§ EXTRACTED INFORMATION:
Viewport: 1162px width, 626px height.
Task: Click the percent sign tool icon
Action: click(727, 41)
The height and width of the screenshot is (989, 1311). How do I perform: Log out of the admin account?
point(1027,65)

--

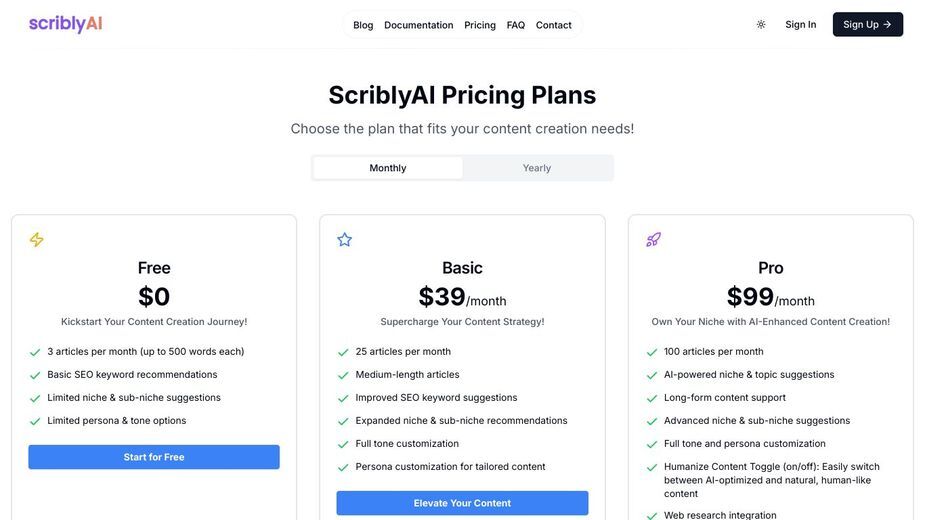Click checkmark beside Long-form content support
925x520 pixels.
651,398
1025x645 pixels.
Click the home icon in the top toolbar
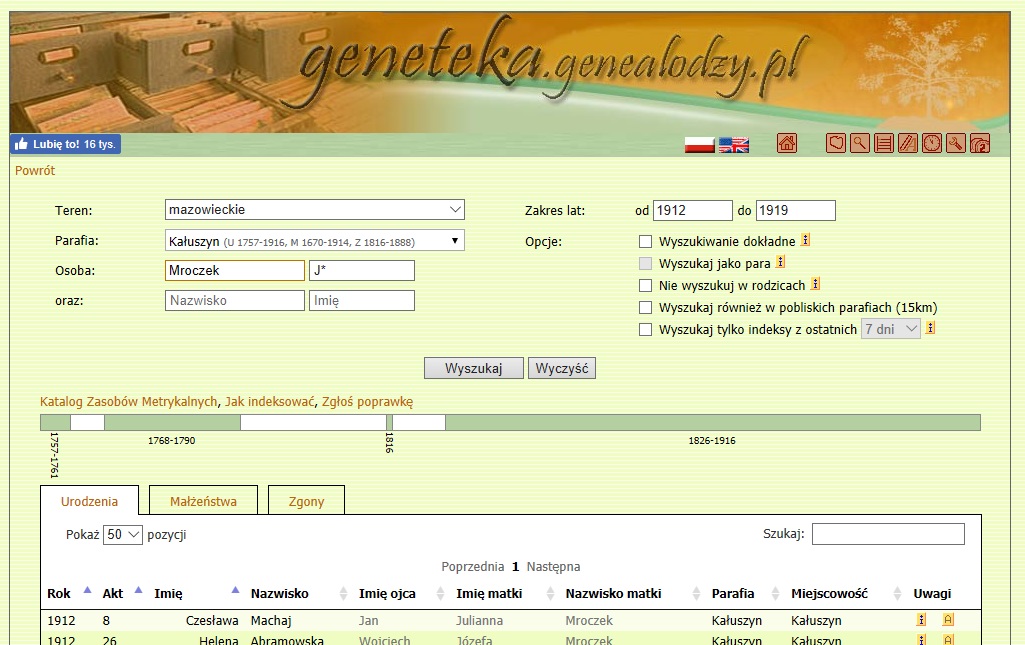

--

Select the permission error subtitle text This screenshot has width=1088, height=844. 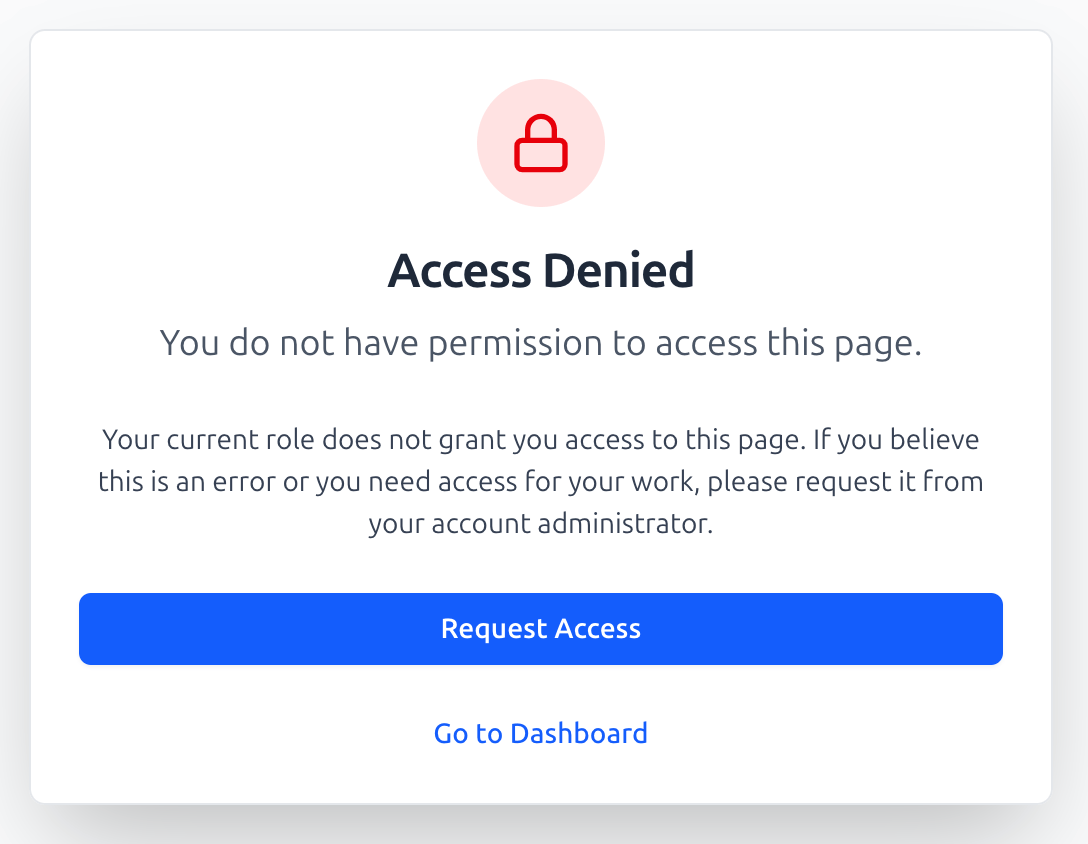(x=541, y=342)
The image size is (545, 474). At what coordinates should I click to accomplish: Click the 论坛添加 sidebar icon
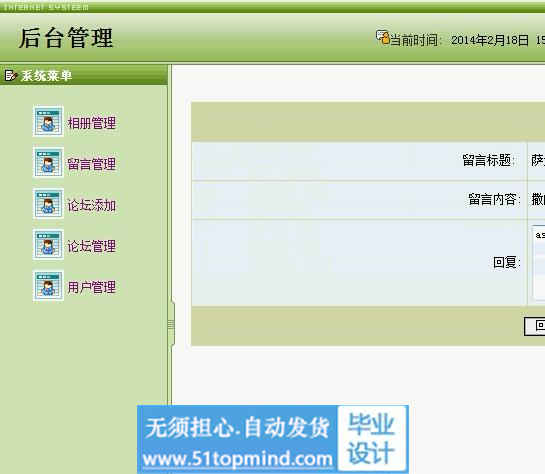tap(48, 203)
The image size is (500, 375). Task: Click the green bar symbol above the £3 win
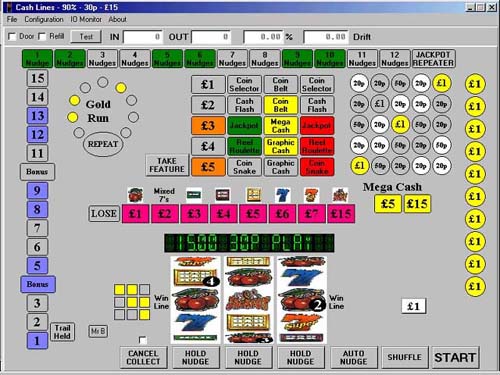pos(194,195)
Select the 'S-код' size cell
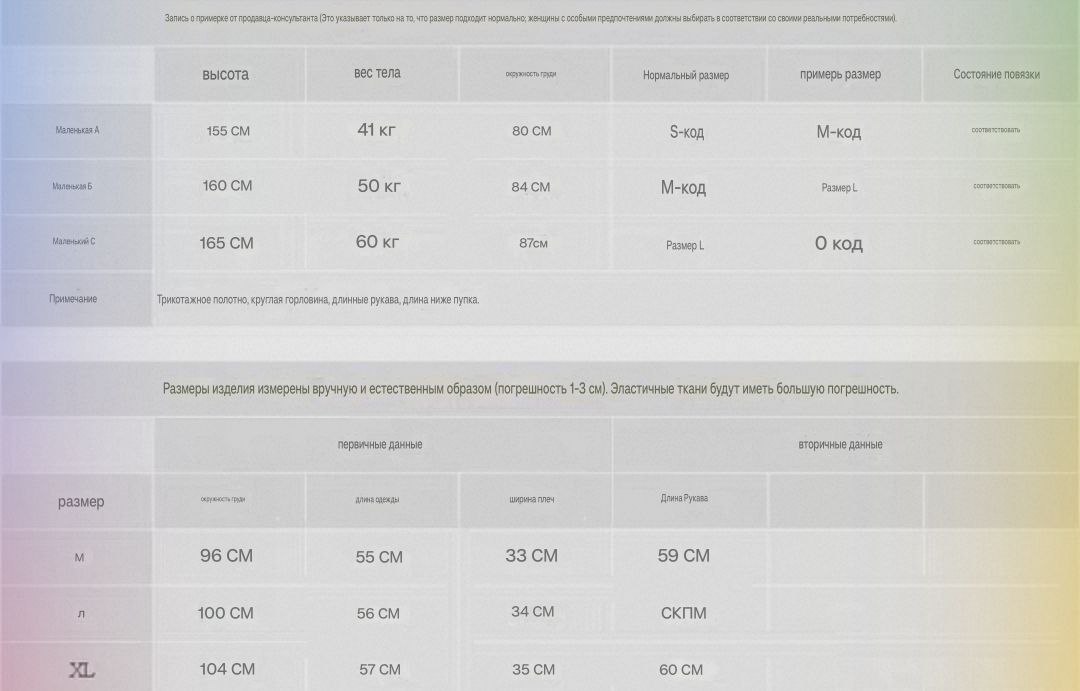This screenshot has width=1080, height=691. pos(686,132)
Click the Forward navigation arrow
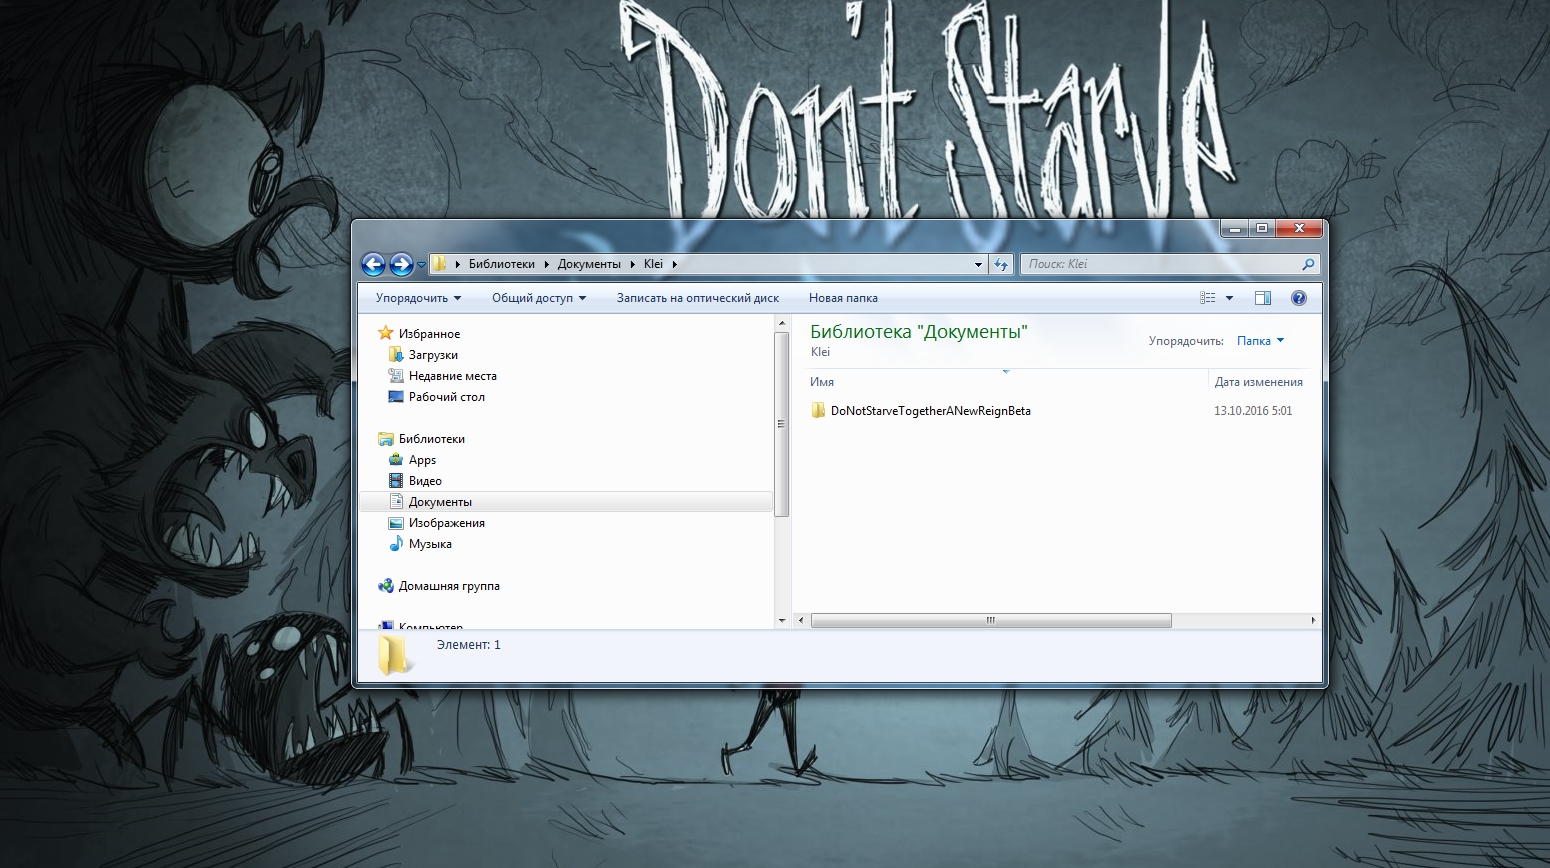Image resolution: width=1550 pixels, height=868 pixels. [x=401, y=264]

§ WHAT IS EXPECTED:
Print the material again word for word, beginning with the line containing "Click checkmark beside" and continuing through the line containing "Click the home icon in the top toolbar", both included. Leave the pictures out.

§ WRITTEN RESPONSE:
Click checkmark beside Long-form content support
925x520 pixels.
651,398
1025x645 pixels.
Click the home icon in the top toolbar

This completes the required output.